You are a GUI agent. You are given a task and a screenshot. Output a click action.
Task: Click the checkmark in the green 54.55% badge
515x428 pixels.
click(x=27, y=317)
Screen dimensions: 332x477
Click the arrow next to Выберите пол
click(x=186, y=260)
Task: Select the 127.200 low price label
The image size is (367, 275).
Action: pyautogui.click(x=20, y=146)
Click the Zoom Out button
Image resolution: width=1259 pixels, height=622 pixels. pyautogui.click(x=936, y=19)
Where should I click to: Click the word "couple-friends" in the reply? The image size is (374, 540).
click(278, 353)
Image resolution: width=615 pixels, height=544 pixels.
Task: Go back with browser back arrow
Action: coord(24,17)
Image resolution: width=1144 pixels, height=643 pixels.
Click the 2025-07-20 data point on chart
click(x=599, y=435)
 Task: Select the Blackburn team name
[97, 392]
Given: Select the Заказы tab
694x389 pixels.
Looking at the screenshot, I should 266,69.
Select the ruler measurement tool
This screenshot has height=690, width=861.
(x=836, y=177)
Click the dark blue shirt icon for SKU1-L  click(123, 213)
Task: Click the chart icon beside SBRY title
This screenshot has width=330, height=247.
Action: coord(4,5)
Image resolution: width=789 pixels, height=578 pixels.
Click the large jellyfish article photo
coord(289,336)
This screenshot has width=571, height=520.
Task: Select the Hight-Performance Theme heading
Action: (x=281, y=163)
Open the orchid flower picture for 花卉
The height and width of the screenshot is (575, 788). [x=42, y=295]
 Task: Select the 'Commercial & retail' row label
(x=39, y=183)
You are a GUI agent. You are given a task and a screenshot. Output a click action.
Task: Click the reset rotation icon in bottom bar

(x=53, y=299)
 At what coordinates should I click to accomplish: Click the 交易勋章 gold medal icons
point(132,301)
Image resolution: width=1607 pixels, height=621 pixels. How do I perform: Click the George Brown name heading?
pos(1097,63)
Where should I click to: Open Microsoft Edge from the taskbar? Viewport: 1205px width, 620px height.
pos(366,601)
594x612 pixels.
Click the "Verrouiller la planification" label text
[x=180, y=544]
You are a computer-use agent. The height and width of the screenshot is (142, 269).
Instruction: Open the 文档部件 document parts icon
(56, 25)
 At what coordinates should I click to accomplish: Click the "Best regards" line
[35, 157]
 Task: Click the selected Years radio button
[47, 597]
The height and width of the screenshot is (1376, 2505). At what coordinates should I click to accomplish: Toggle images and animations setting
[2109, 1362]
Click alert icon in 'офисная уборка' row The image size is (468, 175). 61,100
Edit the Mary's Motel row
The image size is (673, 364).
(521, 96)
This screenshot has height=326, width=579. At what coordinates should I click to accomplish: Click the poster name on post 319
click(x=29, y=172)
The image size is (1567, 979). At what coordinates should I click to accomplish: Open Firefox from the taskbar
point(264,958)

● Description of the task:
Nothing above should be left out. Print all the records exactly.

● Solution for this exercise:
You are a GUI agent. You are given a task and a screenshot. Output a click action.
Task: Click the checkmark in the green 54.55% badge
515x428 pixels.
click(x=27, y=317)
Screen dimensions: 332x477
Click the arrow next to Выберите пол
click(x=186, y=260)
Task: Select the 127.200 low price label
The image size is (367, 275).
Action: pyautogui.click(x=20, y=146)
Click the Zoom Out button
Image resolution: width=1259 pixels, height=622 pixels. pyautogui.click(x=936, y=19)
Where should I click to: Click the word "couple-friends" in the reply? The image size is (374, 540).
click(278, 353)
Image resolution: width=615 pixels, height=544 pixels.
Task: Go back with browser back arrow
Action: coord(24,17)
Image resolution: width=1144 pixels, height=643 pixels.
Click the 2025-07-20 data point on chart
click(x=599, y=435)
 Task: Select the Blackburn team name
[97, 392]
Given: Select the Заказы tab
694x389 pixels.
Looking at the screenshot, I should 266,69.
Select the ruler measurement tool
This screenshot has height=690, width=861.
(x=836, y=177)
Click the dark blue shirt icon for SKU1-L  click(123, 213)
Task: Click the chart icon beside SBRY title
This screenshot has width=330, height=247.
Action: coord(4,5)
Image resolution: width=789 pixels, height=578 pixels.
Click the large jellyfish article photo
coord(289,336)
This screenshot has width=571, height=520.
Task: Select the Hight-Performance Theme heading
Action: (x=281, y=163)
Open the orchid flower picture for 花卉
The height and width of the screenshot is (575, 788). [x=42, y=295]
 Task: Select the 'Commercial & retail' row label
(x=39, y=183)
You are a GUI agent. You are given a task and a screenshot. Output a click action.
Task: Click the reset rotation icon in bottom bar

(x=53, y=299)
 At what coordinates should I click to accomplish: Click the 交易勋章 gold medal icons
point(132,301)
Image resolution: width=1607 pixels, height=621 pixels. How do I perform: Click the George Brown name heading?
pos(1097,63)
Where should I click to: Open Microsoft Edge from the taskbar? Viewport: 1205px width, 620px height.
pos(366,601)
594x612 pixels.
Click the "Verrouiller la planification" label text
[x=180, y=544]
You are a computer-use agent. The height and width of the screenshot is (142, 269).
Instruction: Open the 文档部件 document parts icon
(56, 25)
 At what coordinates should I click to accomplish: Click the "Best regards" line
[35, 157]
 Task: Click the selected Years radio button
[47, 597]
The height and width of the screenshot is (1376, 2505). At what coordinates should I click to accomplish: Toggle images and animations setting
[2109, 1362]
Click alert icon in 'офисная уборка' row The image size is (468, 175). 61,100
Edit the Mary's Motel row
The image size is (673, 364).
(521, 96)
This screenshot has height=326, width=579. At what coordinates should I click to accomplish: Click the poster name on post 319
click(x=29, y=172)
The image size is (1567, 979). At what coordinates should I click to accomplish: Open Firefox from the taskbar
point(264,958)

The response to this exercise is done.